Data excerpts
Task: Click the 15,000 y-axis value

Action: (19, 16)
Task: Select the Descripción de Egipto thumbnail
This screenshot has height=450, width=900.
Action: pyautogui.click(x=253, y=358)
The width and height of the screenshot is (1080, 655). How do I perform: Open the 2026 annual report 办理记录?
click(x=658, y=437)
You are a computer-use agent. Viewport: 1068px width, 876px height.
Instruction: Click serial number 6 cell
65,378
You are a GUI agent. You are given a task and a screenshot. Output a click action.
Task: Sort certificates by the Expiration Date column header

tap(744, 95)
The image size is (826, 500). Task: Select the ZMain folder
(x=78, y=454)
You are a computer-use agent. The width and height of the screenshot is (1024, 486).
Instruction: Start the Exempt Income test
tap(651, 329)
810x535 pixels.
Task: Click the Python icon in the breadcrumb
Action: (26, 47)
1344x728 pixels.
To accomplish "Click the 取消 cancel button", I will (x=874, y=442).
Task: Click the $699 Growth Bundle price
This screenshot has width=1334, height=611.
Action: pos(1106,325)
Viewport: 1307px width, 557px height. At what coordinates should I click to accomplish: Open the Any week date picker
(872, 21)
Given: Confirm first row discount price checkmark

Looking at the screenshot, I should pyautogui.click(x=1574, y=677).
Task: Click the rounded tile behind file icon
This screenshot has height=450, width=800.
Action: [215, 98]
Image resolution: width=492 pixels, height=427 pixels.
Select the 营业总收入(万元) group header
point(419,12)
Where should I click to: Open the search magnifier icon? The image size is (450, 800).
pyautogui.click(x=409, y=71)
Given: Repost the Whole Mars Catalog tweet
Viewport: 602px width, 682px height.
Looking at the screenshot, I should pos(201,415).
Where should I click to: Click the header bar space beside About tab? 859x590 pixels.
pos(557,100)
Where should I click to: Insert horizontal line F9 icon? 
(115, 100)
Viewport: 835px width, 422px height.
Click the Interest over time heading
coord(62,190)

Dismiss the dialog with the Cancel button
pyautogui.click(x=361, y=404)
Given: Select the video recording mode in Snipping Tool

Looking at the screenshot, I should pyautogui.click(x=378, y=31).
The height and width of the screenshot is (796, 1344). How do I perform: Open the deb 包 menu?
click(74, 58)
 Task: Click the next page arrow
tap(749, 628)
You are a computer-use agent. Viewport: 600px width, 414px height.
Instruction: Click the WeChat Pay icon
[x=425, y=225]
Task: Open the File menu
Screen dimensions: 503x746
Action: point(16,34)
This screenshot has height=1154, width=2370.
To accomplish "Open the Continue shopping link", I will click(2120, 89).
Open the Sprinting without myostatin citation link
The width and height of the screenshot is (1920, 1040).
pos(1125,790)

PROBLEM REQUIREMENTS:
Copy the records above exactly.

FINISHED EXERCISE:
Task: Click the 15,000 y-axis value

Action: (19, 16)
Task: Select the Descripción de Egipto thumbnail
This screenshot has height=450, width=900.
Action: pyautogui.click(x=253, y=358)
The width and height of the screenshot is (1080, 655). How do I perform: Open the 2026 annual report 办理记录?
click(x=658, y=437)
You are a computer-use agent. Viewport: 1068px width, 876px height.
Instruction: Click serial number 6 cell
65,378
You are a GUI agent. You are given a task and a screenshot. Output a click action.
Task: Sort certificates by the Expiration Date column header

tap(744, 95)
The image size is (826, 500). Task: Select the ZMain folder
(x=78, y=454)
You are a computer-use agent. The width and height of the screenshot is (1024, 486).
Instruction: Start the Exempt Income test
tap(651, 329)
810x535 pixels.
Task: Click the Python icon in the breadcrumb
Action: (26, 47)
1344x728 pixels.
To accomplish "Click the 取消 cancel button", I will (x=874, y=442).
Task: Click the $699 Growth Bundle price
This screenshot has width=1334, height=611.
Action: pos(1106,325)
Viewport: 1307px width, 557px height. At what coordinates should I click to accomplish: Open the Any week date picker
(872, 21)
Given: Confirm first row discount price checkmark

Looking at the screenshot, I should pyautogui.click(x=1574, y=677).
Task: Click the rounded tile behind file icon
This screenshot has height=450, width=800.
Action: [215, 98]
Image resolution: width=492 pixels, height=427 pixels.
Select the 营业总收入(万元) group header
point(419,12)
Where should I click to: Open the search magnifier icon? The image size is (450, 800).
pyautogui.click(x=409, y=71)
Given: Repost the Whole Mars Catalog tweet
Viewport: 602px width, 682px height.
Looking at the screenshot, I should pos(201,415).
Where should I click to: Click the header bar space beside About tab? 859x590 pixels.
pos(557,100)
Where should I click to: Insert horizontal line F9 icon? 
(115, 100)
Viewport: 835px width, 422px height.
Click the Interest over time heading
coord(62,190)

Dismiss the dialog with the Cancel button
pyautogui.click(x=361, y=404)
Given: Select the video recording mode in Snipping Tool

Looking at the screenshot, I should pyautogui.click(x=378, y=31).
The height and width of the screenshot is (796, 1344). How do I perform: Open the deb 包 menu?
click(74, 58)
 Task: Click the next page arrow
tap(749, 628)
You are a computer-use agent. Viewport: 600px width, 414px height.
Instruction: Click the WeChat Pay icon
[x=425, y=225]
Task: Open the File menu
Screen dimensions: 503x746
Action: point(16,34)
This screenshot has height=1154, width=2370.
To accomplish "Open the Continue shopping link", I will click(2120, 89).
Open the Sprinting without myostatin citation link
The width and height of the screenshot is (1920, 1040).
pos(1125,790)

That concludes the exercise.